La prospettiva cauta, il colorito privo di profondità e la gestione controllata dei passaggi di tono tramite pennellate precise non sono tuttavia elementi sufficienti per alienare del tutto l'opera dal catalogo di Canaletto. Gli studiosi moderni che non propendono per la sicura autografia di quest'ultimo (come Beddington 2006 e Joyeux in La Grande Bellezza 2020) tendono dunque a ricondurre il dipinto al lavoro dell’atelier dell’artista intorno al 1745 (Kozakiewicz 1972, Buberl in Roma Antica 1994) o poco più tardi, a cavallo tra anni Cinquanta e Sessanta (B. A. Kowalczyk in Nolli, Vasi, Piranesi 2005, che poi opta per la mano canalettiana in Canaletto: Rome, Londres, Venise 2015 e in Canaletto, 1697-1768 2018).

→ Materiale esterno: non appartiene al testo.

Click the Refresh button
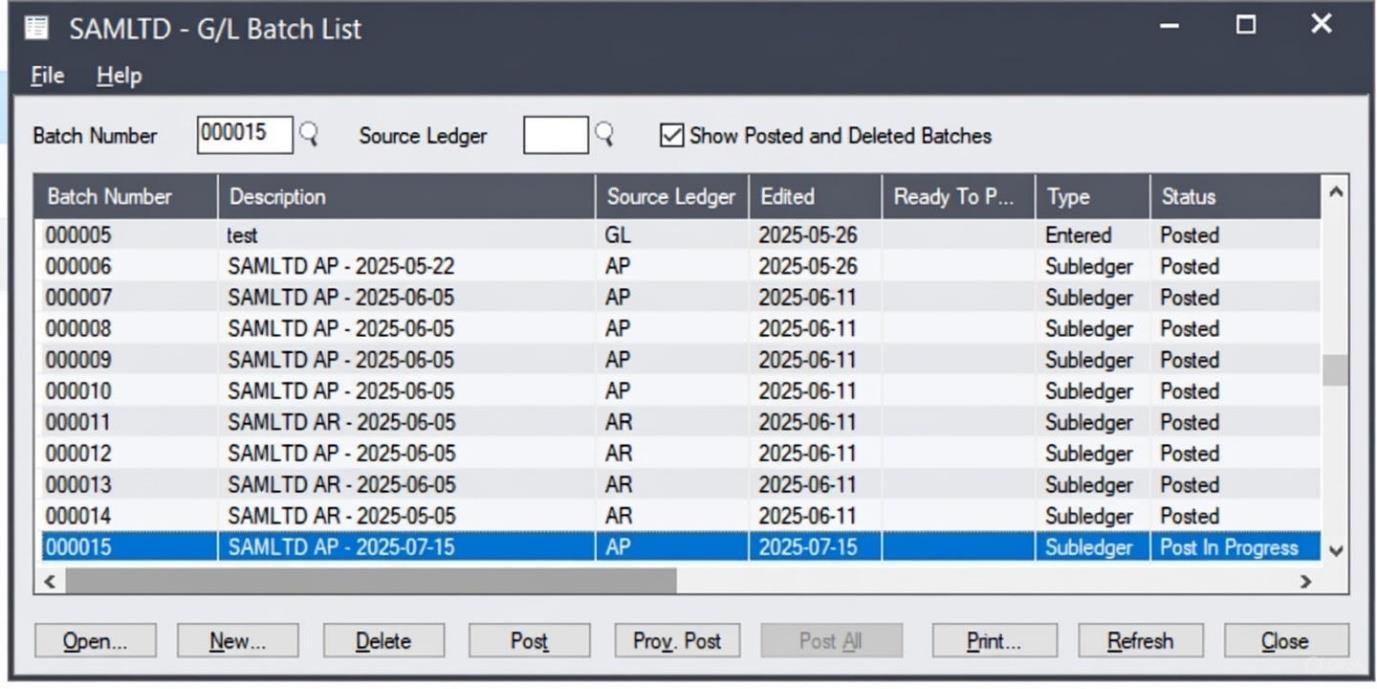(x=1139, y=641)
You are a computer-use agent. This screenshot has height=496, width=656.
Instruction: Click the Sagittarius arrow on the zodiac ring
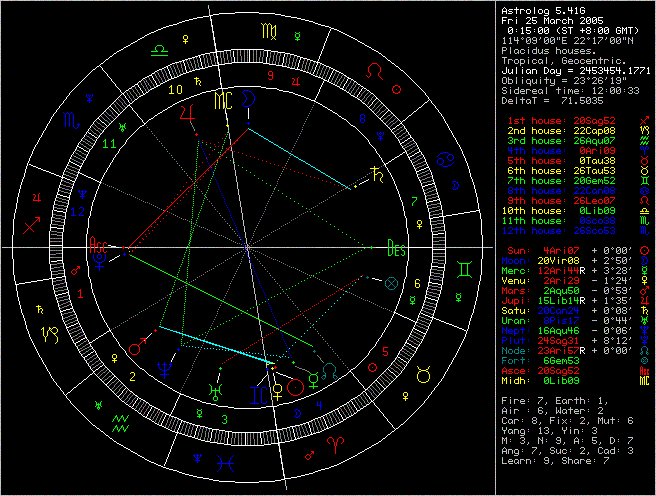coord(35,228)
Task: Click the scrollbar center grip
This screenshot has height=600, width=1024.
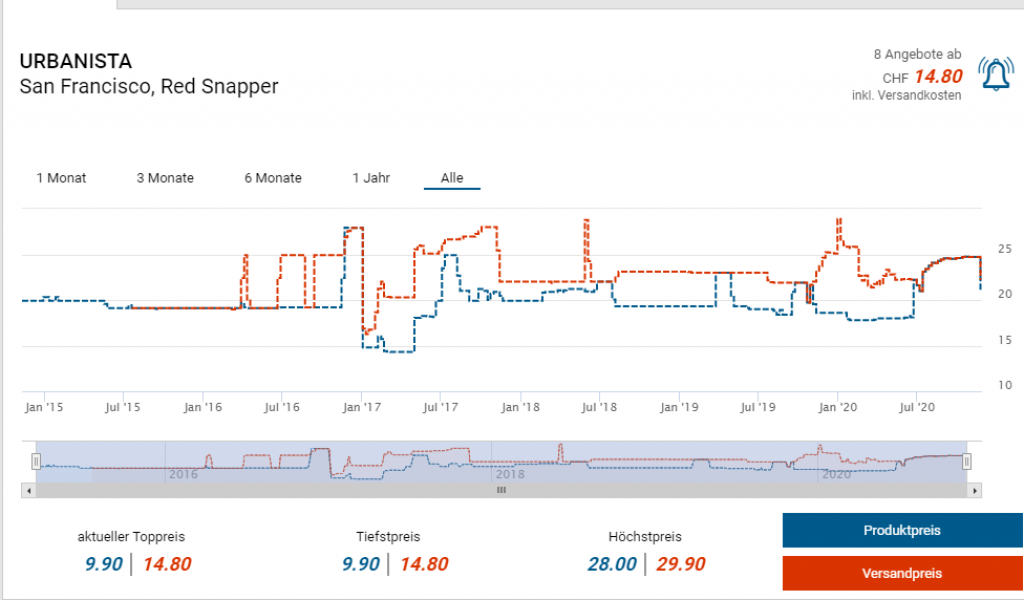Action: (502, 490)
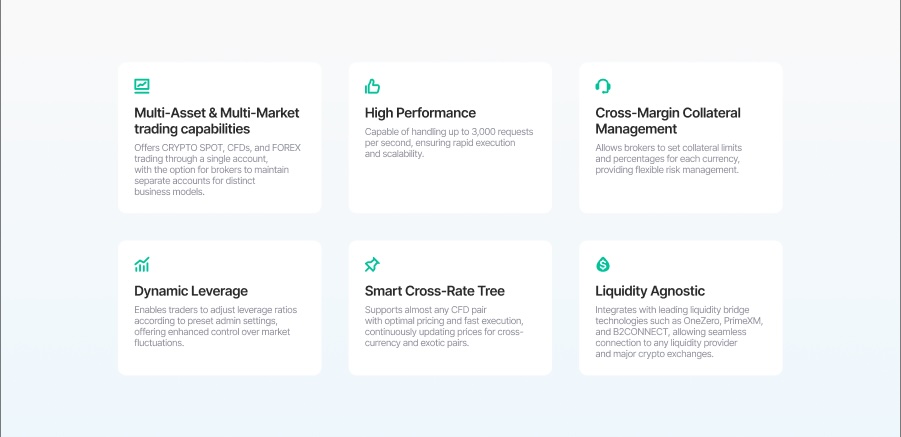Image resolution: width=901 pixels, height=437 pixels.
Task: Click the bar chart icon above Dynamic Leverage
Action: (x=142, y=265)
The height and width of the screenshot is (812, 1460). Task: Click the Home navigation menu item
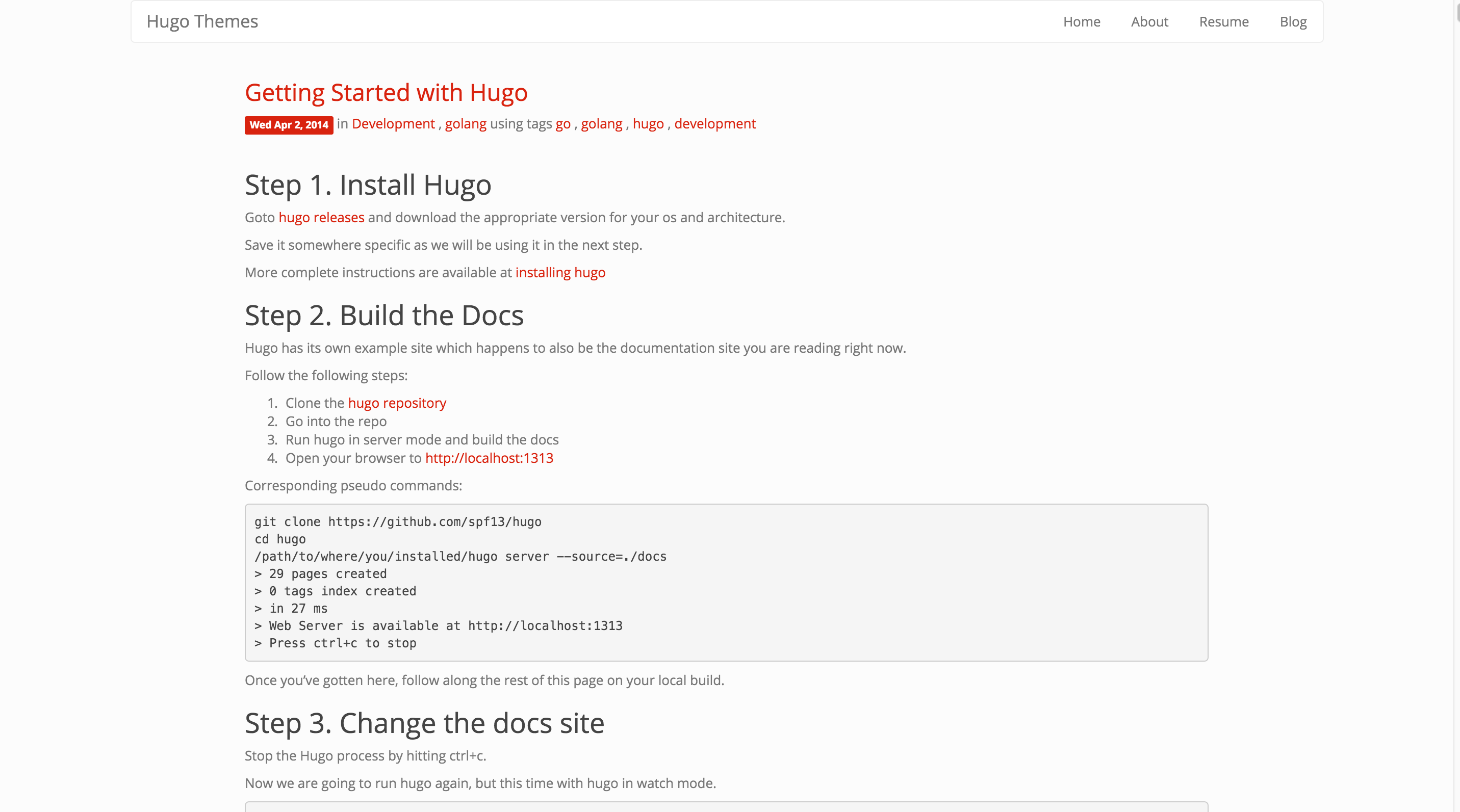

Malgrado la tela presenti una più sofisticata regia compositiva rispetto al pendant con il Colosseo, pressoché tutte le datazioni e le proposte attributive a essa riferite rispecchiano quelle dell'altra opera, con cui fu acquistata nel mercato antiquario inglese nel 1908 presso Walter Abraham a un prezzo di 2.500 lire su suggerimento di Ettore Modigliani (Kunstchronik 1909, p. 254). Con la stessa comparve anche per la prima volta su rivista nel 1912, sulle pagine del «Bollettino d'arte» in un articolo dell'allora ispettore della Galleria Borghese Pietro d'Achiardi (D'Achiardi 1912).

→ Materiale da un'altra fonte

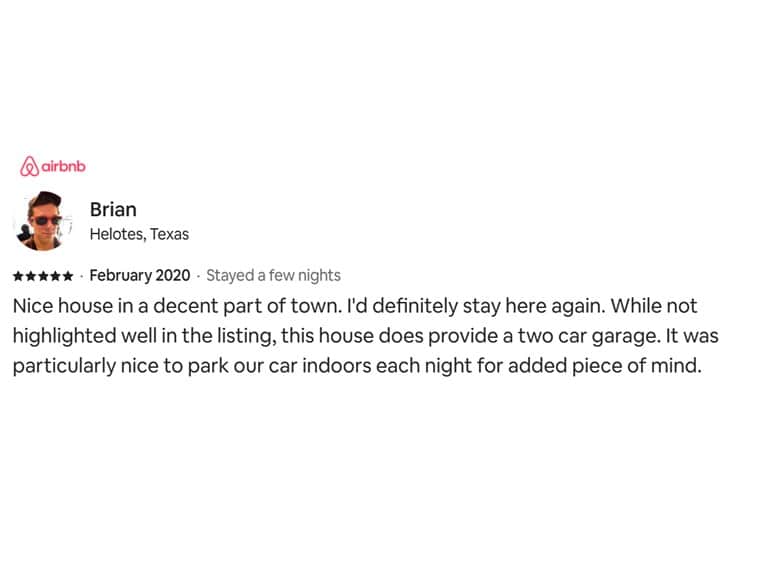Screen dimensions: 768x576
Task: Click the first rating star
Action: click(x=18, y=276)
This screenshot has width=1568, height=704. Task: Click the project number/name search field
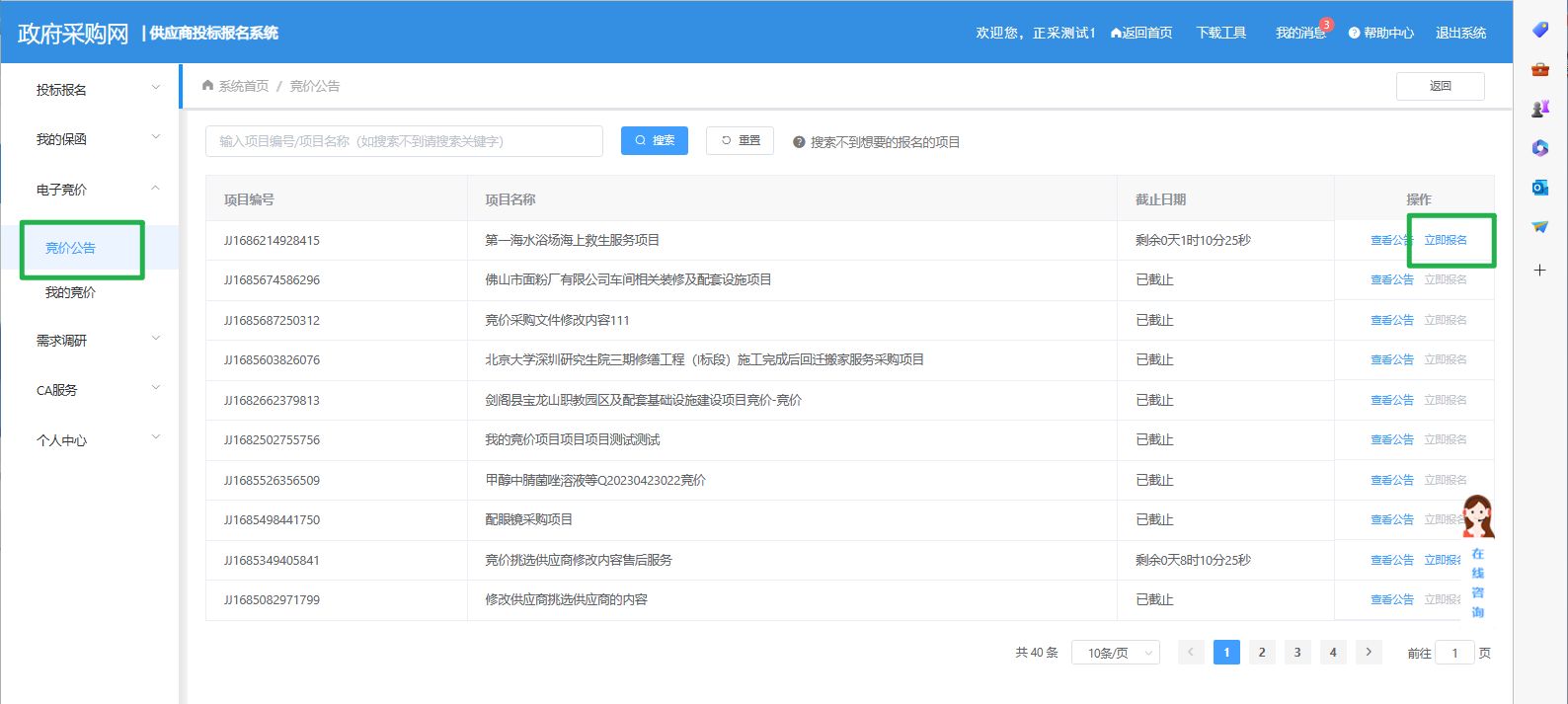[x=404, y=141]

La disposizione dei rampicanti, la conformazione delle rocce e la posa delle figure in primo piano rendono inequivocabile la derivazione del dipinto da un disegno ora conservato al British Museum (n. 226), tuttavia più ardito nello scarto prospettico tra lo slancio verticale del campanile romanico e le architetture intorno. Quest'ultimo rientrava nel gruppo di ventiquattro lavori su carta eseguiti dall'artista probabilmente durante il viaggio romano del 1719-20, sebbene siano state proposte anche datazioni più tarde (al 1750 almeno per Marshall 2004, p. 54). Riutilizzati a più riprese durante il corso della carriera del pittore, i disegni sono stati riconosciuti come autografi nel 2001 (Chapman, in Canaletto prima maniera 2001, pp. 43-46) e si trovano oggi custoditi tra il museo inglese e quello di Darmstadt. L'esemplare con la Basilica di Massenzio, in particolare, fu tra i più fortunati della serie. L'artista veneziano lo sfruttò sia per un disegno a penna di tocco impressionistico degli anni Quaranta, ora nella Royal Collection di Windsor Castle, sia per un'ampia tela di formato verticale oggi in collezione privata. Anche Joseph Smith se ne servì per ideare un capriccio intorno al 1720-22, mentre l'incisore veneto Giovan Battista Brustolon, partendo da un album di disegni originali donato dagli eredi di Canaletto alla sua morte, lo incluse nella raccolta delle Vedute di Roma, avviata nel 1770.
Il recupero di un disegno giovanile degli anni Venti intorno al 1754-55, quando Canaletto si trovava a Londra, testimonia dunque il revival di soggetti romani atemporali nei circuiti del collezionismo inglese negli anni del Grand Tour, accordandosi pienamente con la pratica del vedutismo di memoria.